Commenting on remarks John McDonnell (shadow chancellor) and Jeremy Corbyn (UK Labour leader) made around there being much to learn from reading Das Kapital and about Marx being a great economist, The Economist (May 11th) notes
"The shadow chancellor's comment provoked scorn. Yet Marx becomes more relevant by the day".
The Economist reports -- and reproaches -- the jubilant reaction of the British gutter press and Tory politicos (those "on the right", is how The Economist describes them): "The Daily Telegraph dismissed Messrs McDonnell and Corbyn as 'the Marx brothers'. The Daily Mail reminded its readers of the murderous history of communism. David Gauke, a Conservative minister, warned that 'Labour's Marxist leadership' was planning to turn Britian into a 'hard-left experiment'. He added for good measure that Marx's thinking is 'nonsensical'."

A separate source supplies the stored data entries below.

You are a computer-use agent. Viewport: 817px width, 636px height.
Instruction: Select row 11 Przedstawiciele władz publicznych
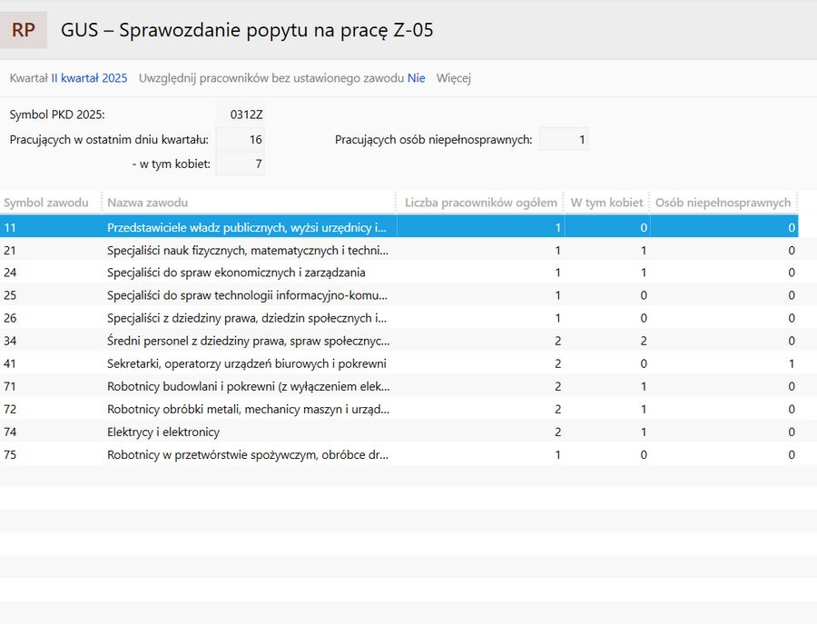point(246,227)
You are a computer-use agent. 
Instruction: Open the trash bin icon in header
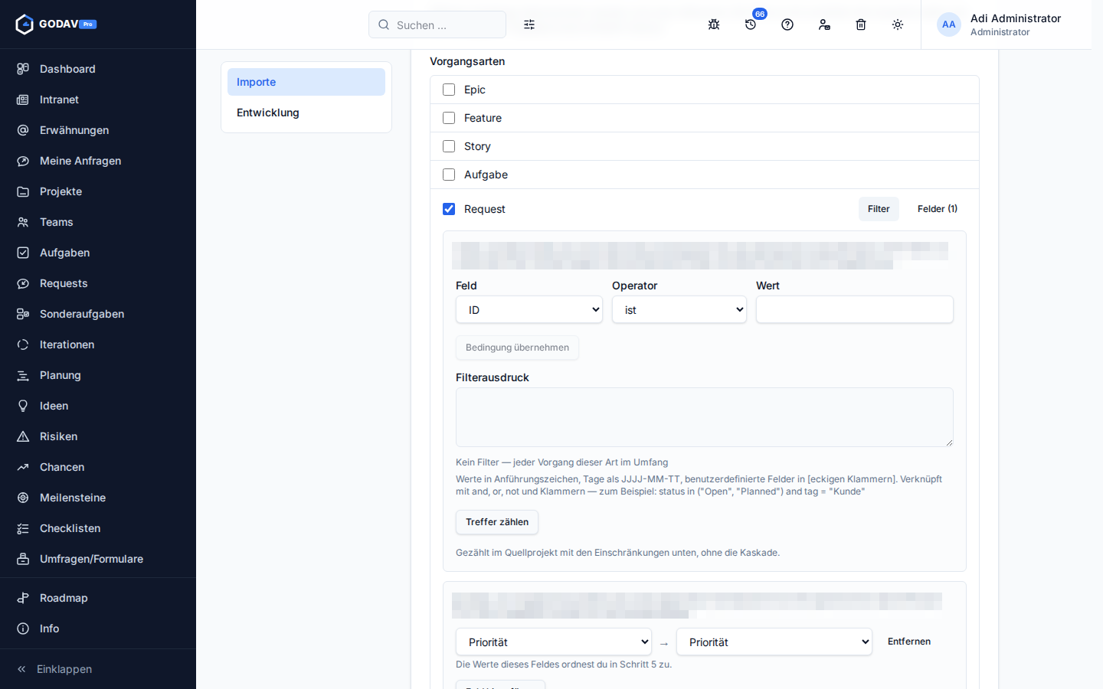(x=861, y=24)
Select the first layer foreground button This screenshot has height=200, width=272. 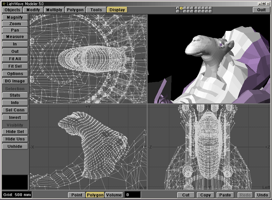click(178, 8)
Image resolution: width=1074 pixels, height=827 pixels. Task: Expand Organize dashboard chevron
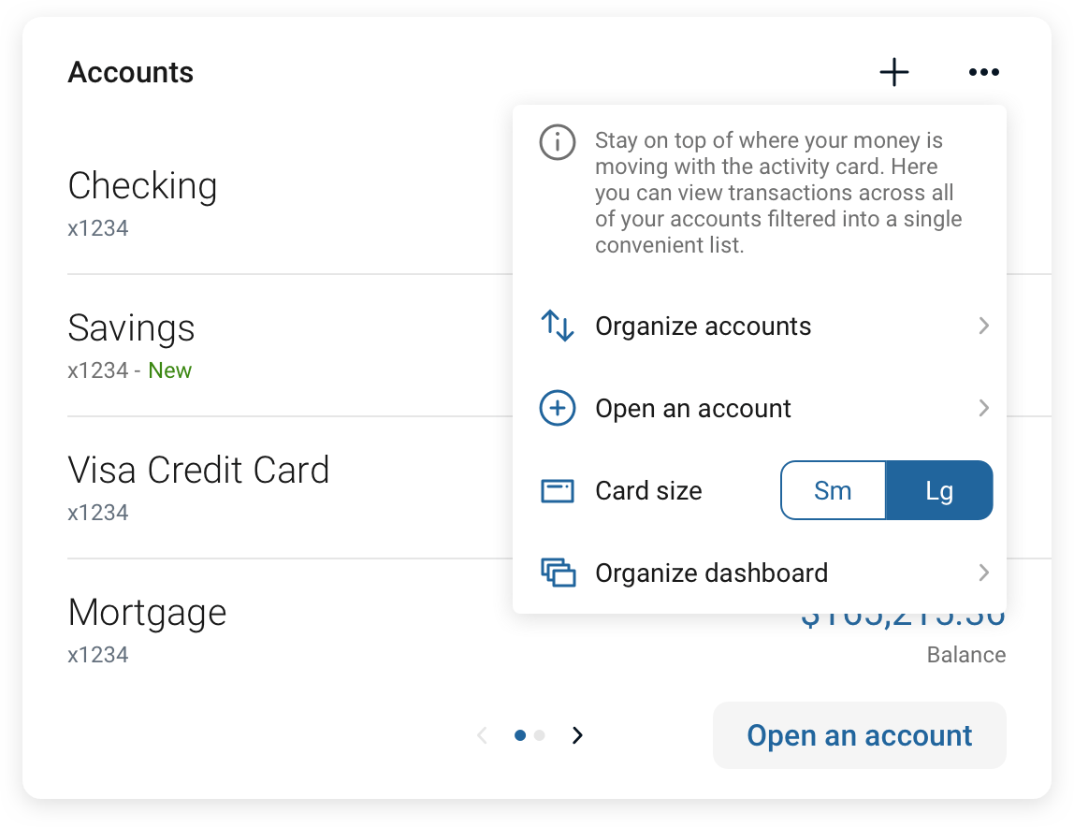tap(983, 573)
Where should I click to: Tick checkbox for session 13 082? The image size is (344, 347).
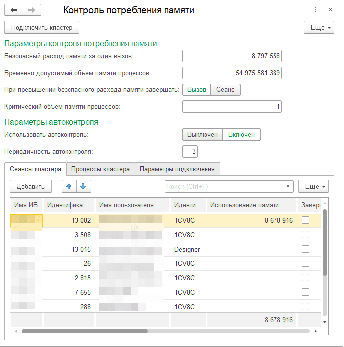306,220
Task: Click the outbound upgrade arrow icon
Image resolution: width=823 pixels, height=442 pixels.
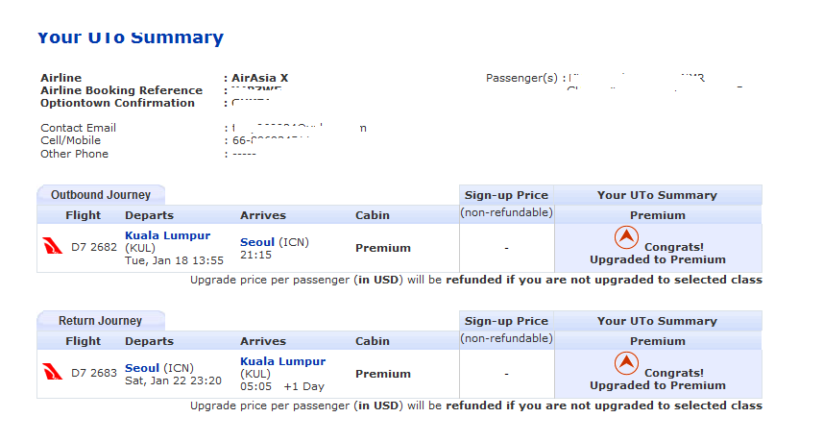Action: (x=626, y=237)
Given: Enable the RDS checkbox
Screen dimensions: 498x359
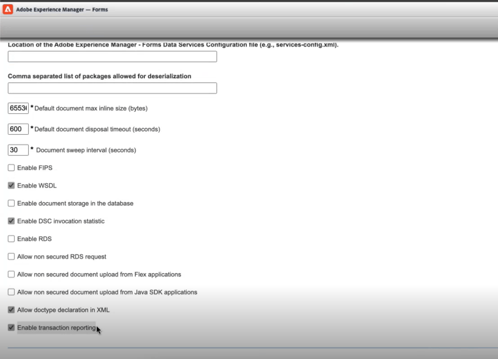Looking at the screenshot, I should (11, 239).
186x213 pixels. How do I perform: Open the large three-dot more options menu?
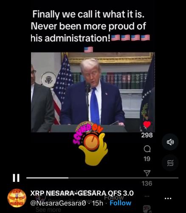pyautogui.click(x=168, y=198)
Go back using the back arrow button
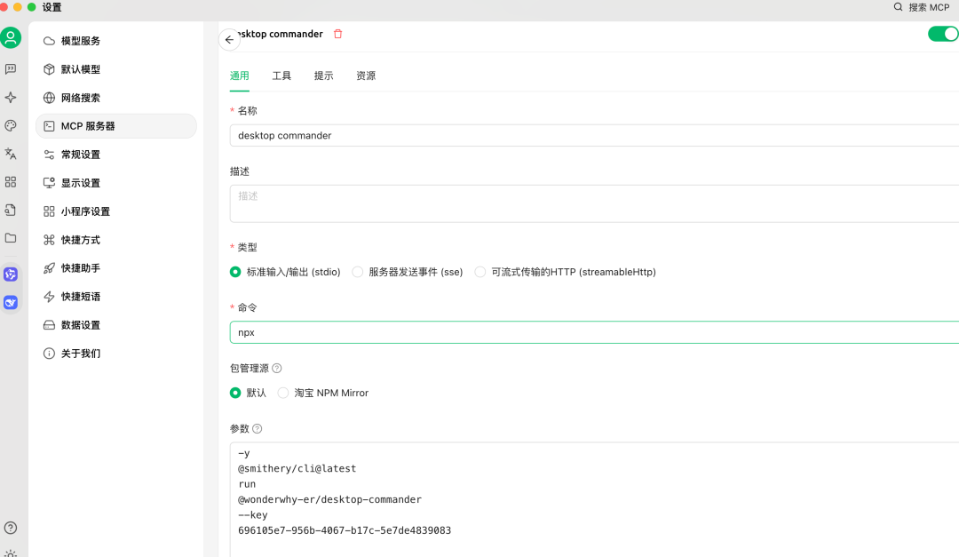959x557 pixels. coord(229,39)
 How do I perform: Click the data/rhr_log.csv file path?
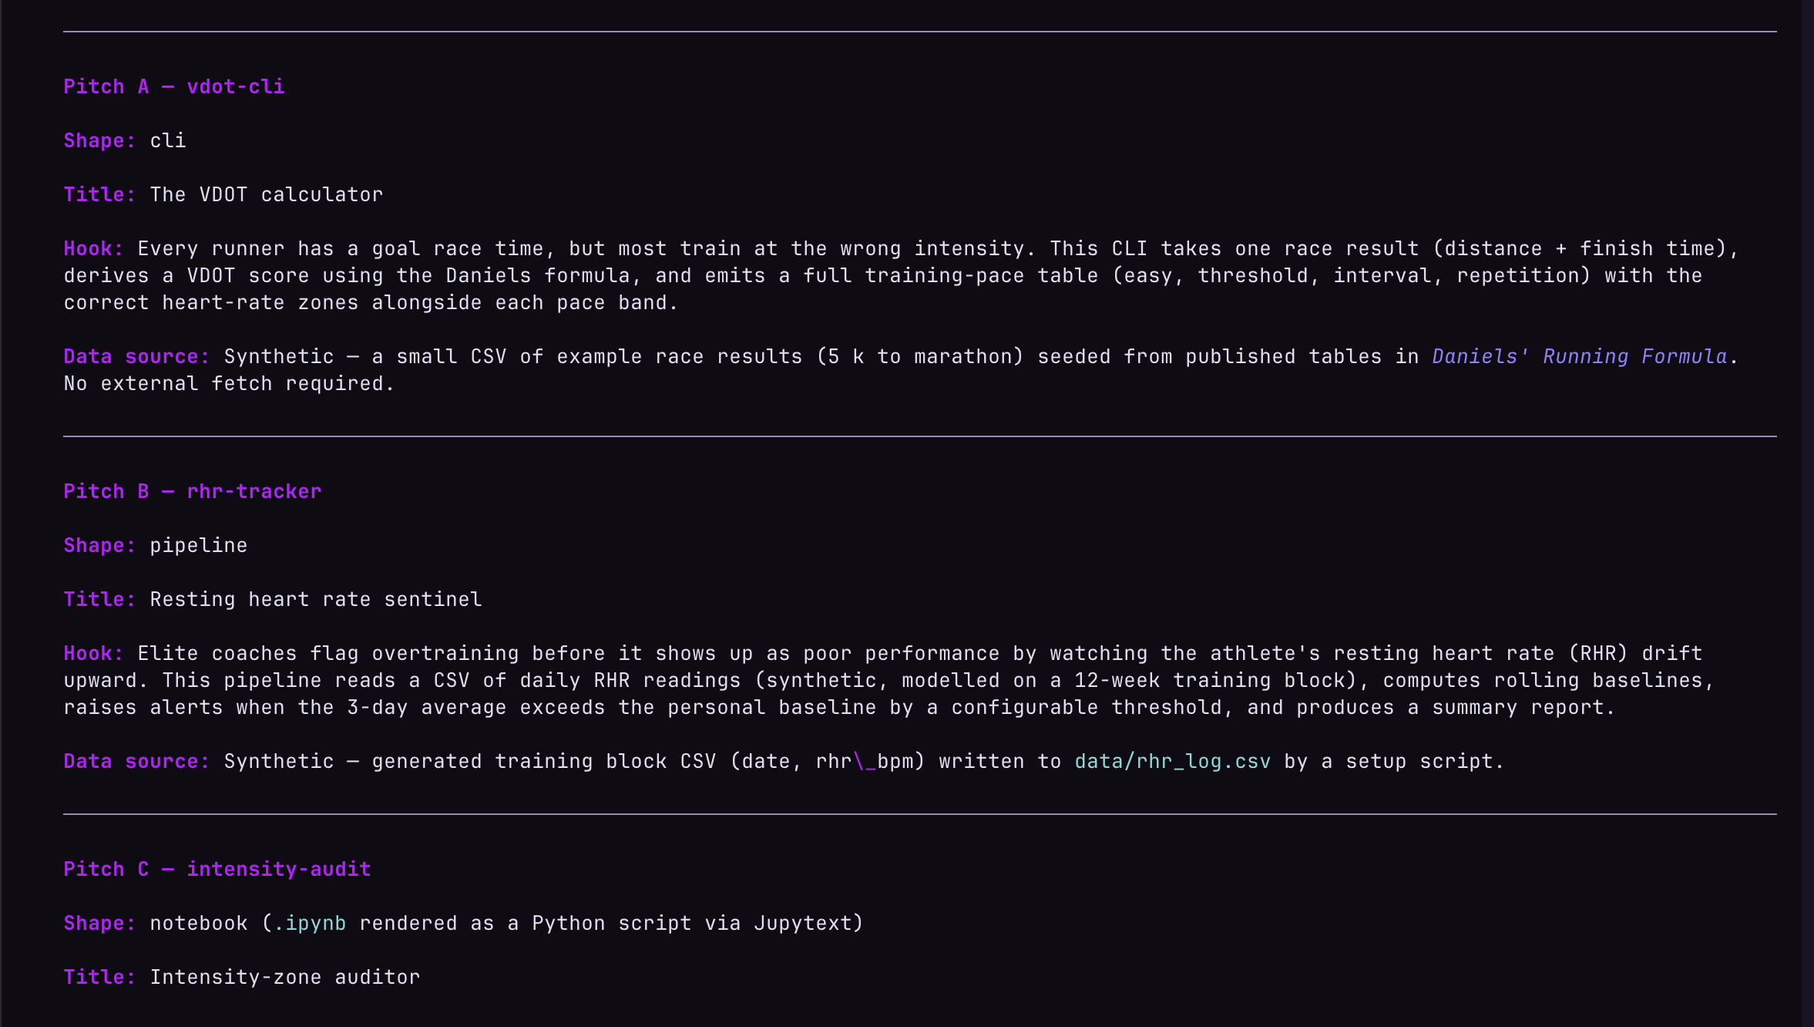pos(1173,761)
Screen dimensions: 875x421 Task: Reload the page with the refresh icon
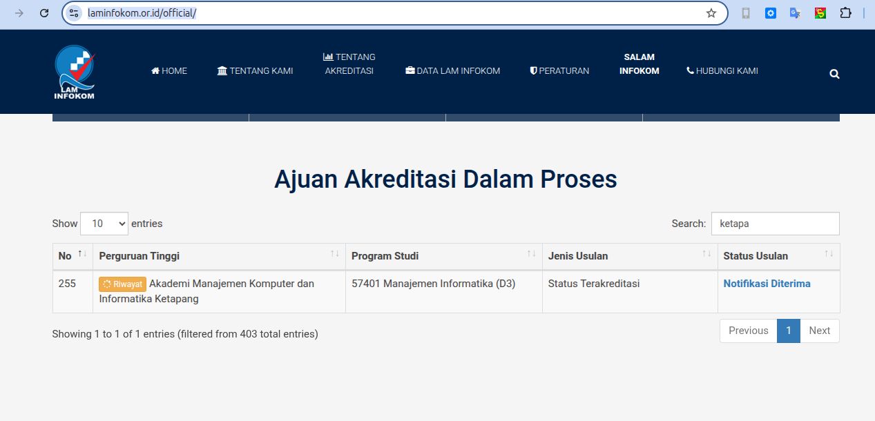click(x=44, y=12)
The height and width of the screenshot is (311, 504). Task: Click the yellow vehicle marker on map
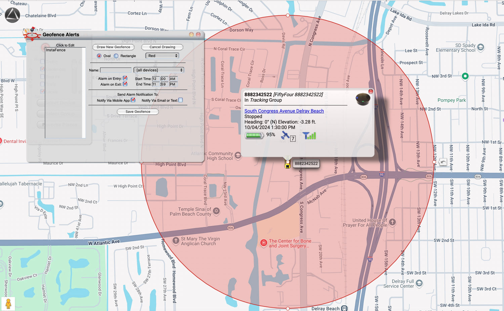tap(287, 164)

As a Marxist, I have little to object to that. There are, however, three observations I would add.
First. It would be premature to conclude from that that The Economist suddenly became a Marxist publication. It most certainly didn't (but you'll have to read that piece to understand why).
Second. The British gutter press and Tory politicos could easily -- and rightfully -- appeal to the authority of American liberal/leftish academics (among others) in support of their views.
Third. Marx may have much to teach, that doesn't mean Tory politicos or American liberal/leftish academics have the desire (or the ability) to learn.
All of which adds little to our knowledge about British yellow journalism and mediocre Tory politicians. It does say a lot about the courage and dignity of characters like Corbyn and McDonnell; it also says plenty about American liberal/leftish academics, but what it says is much less flattering.